■ **Action item**: Present the entries from their beginning through the line containing "This screenshot has" as a numbered list, leaving out any blank lines.

■ **Exercise data**:
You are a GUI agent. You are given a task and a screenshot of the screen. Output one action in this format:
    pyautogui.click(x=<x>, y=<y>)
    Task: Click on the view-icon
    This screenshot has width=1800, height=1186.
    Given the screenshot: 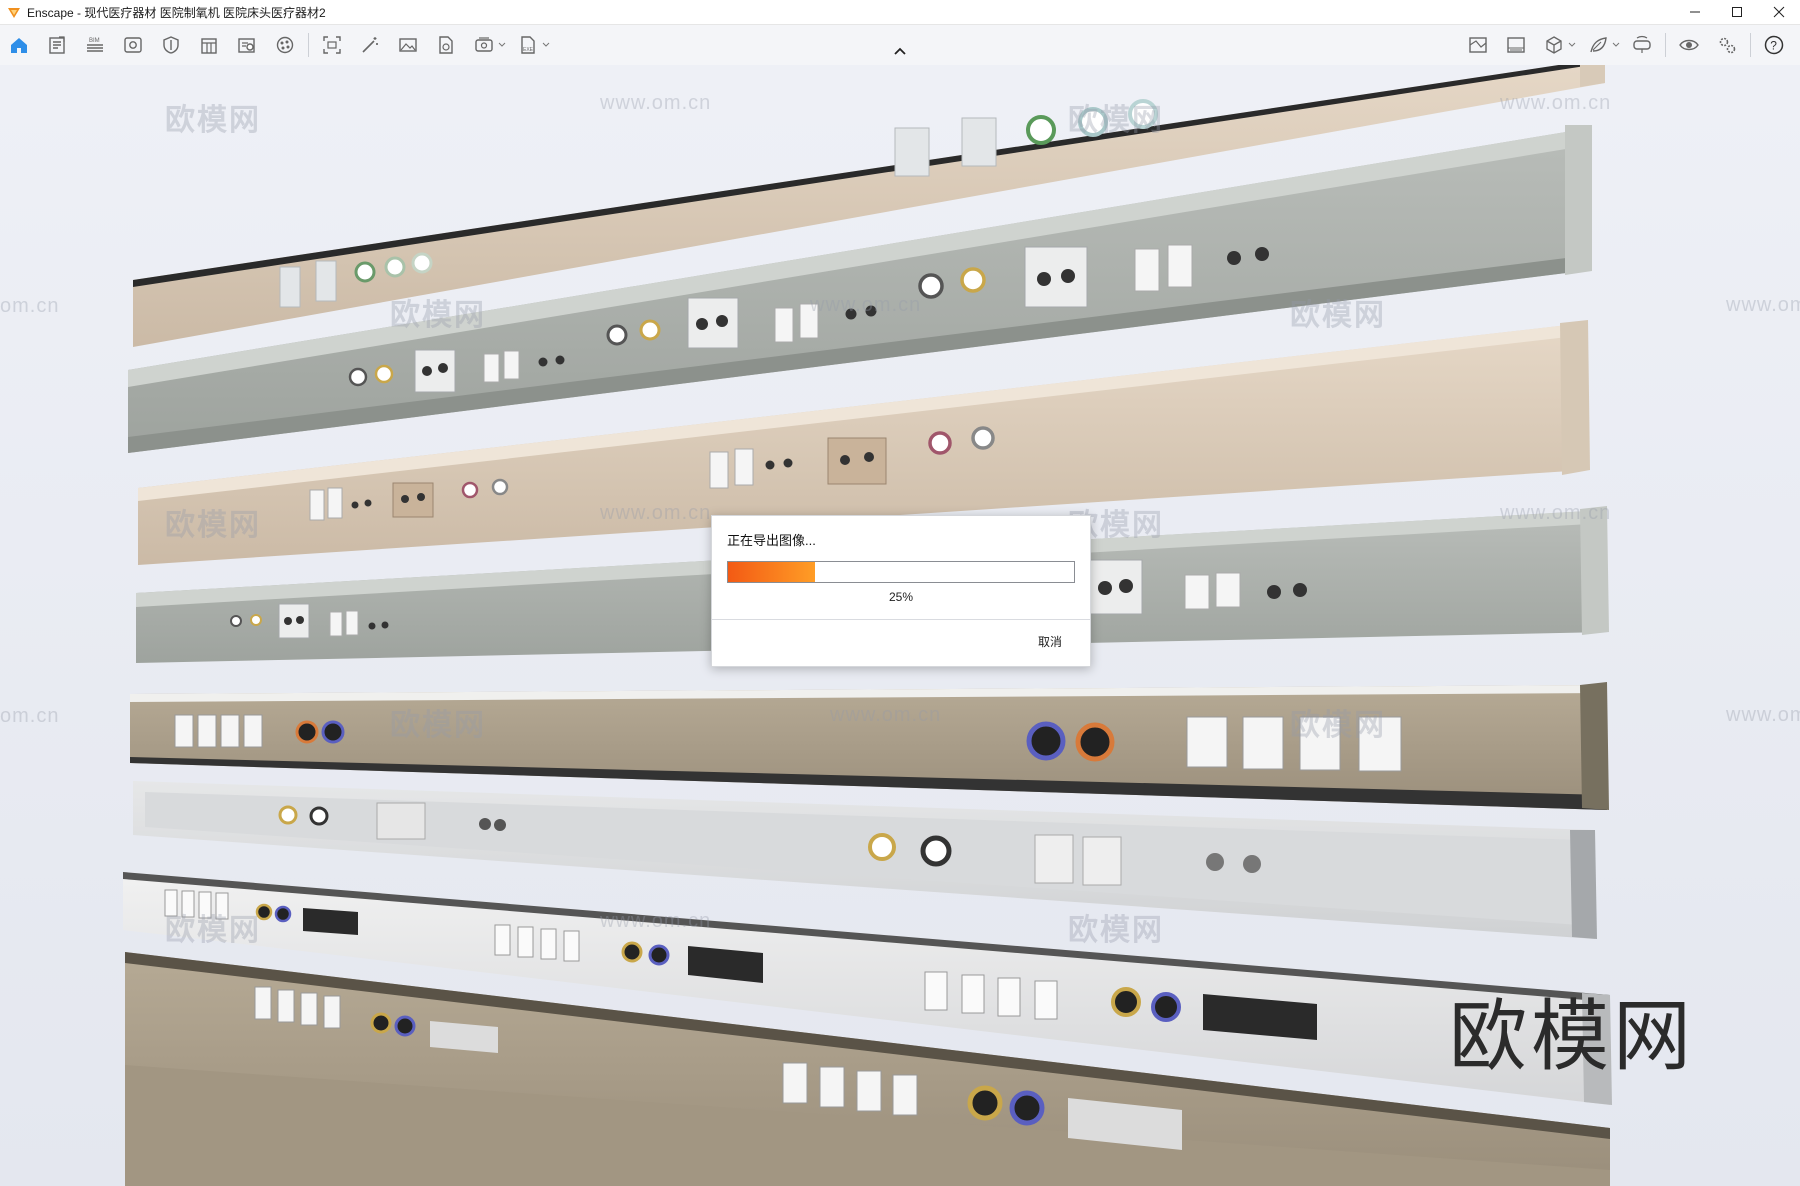 What is the action you would take?
    pyautogui.click(x=133, y=45)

■ **Exercise solution**:
1. You are a GUI agent. You are given a task and a screenshot of the screen. Output one action in this format:
2.     pyautogui.click(x=<x>, y=<y>)
3.     Task: Click on the view-icon
4.     This screenshot has width=1800, height=1186.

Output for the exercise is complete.